Innovation

Die rettende Idee?


Ein spezieller Stoff soll Strände vor Ölpest schützen

Emsdetten. Einen Blick in die Produktion werfen? Dort gar Fotos machen? Dieses Mal: keine Chance! Denn der brandneue Stoff, den Vlies-Spezialist TWE in seinem Emsdettener Werk produziert, ist eben erst zum Patent angemeldet worden – könnte aber sofort ein Verkaufsschlager werden. Am Golf von Mexiko. Und später immer dann, wenn ein Öltanker oder eine Bohrinsel für triste Schlagzeilen sorgt: Das neue TWE-Vlies soll die Ölpest am Strand bekämpfen.

Die aktuelle Umwelt-Katastrophe war sogar direkter Auslöser für die Innovation. Die jungen Schweizer Firmen HeiQ und Beyond Surface machten sich ganz bewusst auf die Suche nach einer Chemikalie, die Öl aufnimmt, aber Wasser abstößt.

Test am Golf von Mexiko

Die „Neue Züricher Zeitung“ staunte über das Tempo der Ausrüstungsspezialisten: „Innerhalb eines Monats“ sei man schon fündig geworden. Kurz darauf sei US-Militär zu HeiQ gereist, um die „Oilguard“ getaufte Technologie unter die Lupe zu nehmen.

Wird nun diese neue Chemikalie in TWE-Vliesmatten eingebracht, ergibt sich ein erstaunliches Produkt: Der imprägnierte Stoff kann Öl bis zum Siebenfachen seines Eigengewichtes aufnehmen. Damit sollen sich die Vliesbahnen einerseits zum Schutz noch unverseuchter Strände eignen, andererseits aber auch zur Reinigung ölverschmutzter Küsten. Ob das Produkt bei Wind und Wetter tatsächlich hält, was es im Labor versprochen hat, ist im Juli getestet worden – vor Ort, am Golf von Mexiko.

Mit Erfolg, wie Oilguard-Sprecherin Barabara Schädler betont: „Wir waren sogar ein wenig überrascht, dass das Vlies alle Sorten Öl aufnehmen kann, die derzeit an den Stränden ankommen: Rohöl, chemisch zersetztes Öl und kleinere Teerklumpen.“

Die Tests dauerten bei Redaktionsschluss an.
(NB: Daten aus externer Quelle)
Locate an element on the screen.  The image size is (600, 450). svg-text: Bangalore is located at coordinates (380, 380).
Unter anderem ging es noch darum, wie große und lange Flächen am Strand befestigt werden können. Finden die US-Behörden oder andere potenzielle Kunden Gefallen am neuen Textil, kann in Emsdetten (und anderen TWE-Werken) sofort losgelegt werden. 20.000 Quadratmeter  Strandschutz  pro Tag können laut Schädler schon jetzt produziert werden: Jede Bahn kann bis zu 5,3 Meter breit und bis zu 150 Meter lang sein.
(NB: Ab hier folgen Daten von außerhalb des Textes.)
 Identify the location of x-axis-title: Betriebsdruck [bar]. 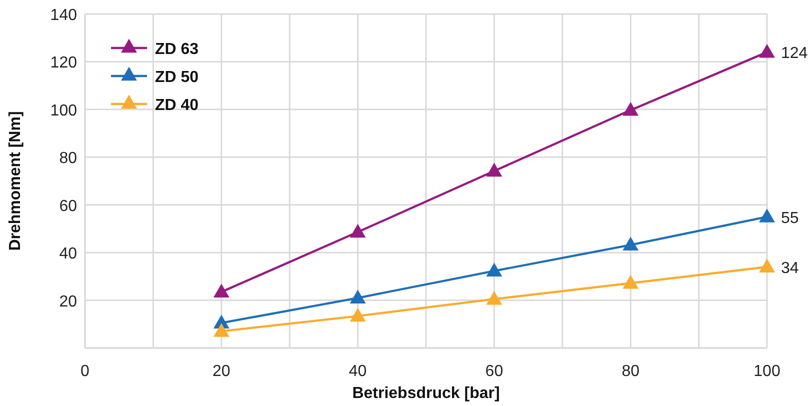
(426, 394).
Günstiger als die Reinigung

Zum Preis des Produktes schweigt man sich in Emsdetten noch aus. Dass Vorbeugen aber auch hier günstiger wäre als Heilen, steht für TWE-Geschäftsführer Jörg Ortmeier fest: „Das Vlies verhindert die Kontamination der Strände und senkt die Kosten für den Schutz und die Reinigung deutlich“, sagt er.

Zumal das im Stoff gesammelte Öl sich sogar noch etwas nützlich machen soll: Die damit  vollgesogenen Vliesmatten werden verbrannt – und erzeugen so wenigstens noch etwas Energie.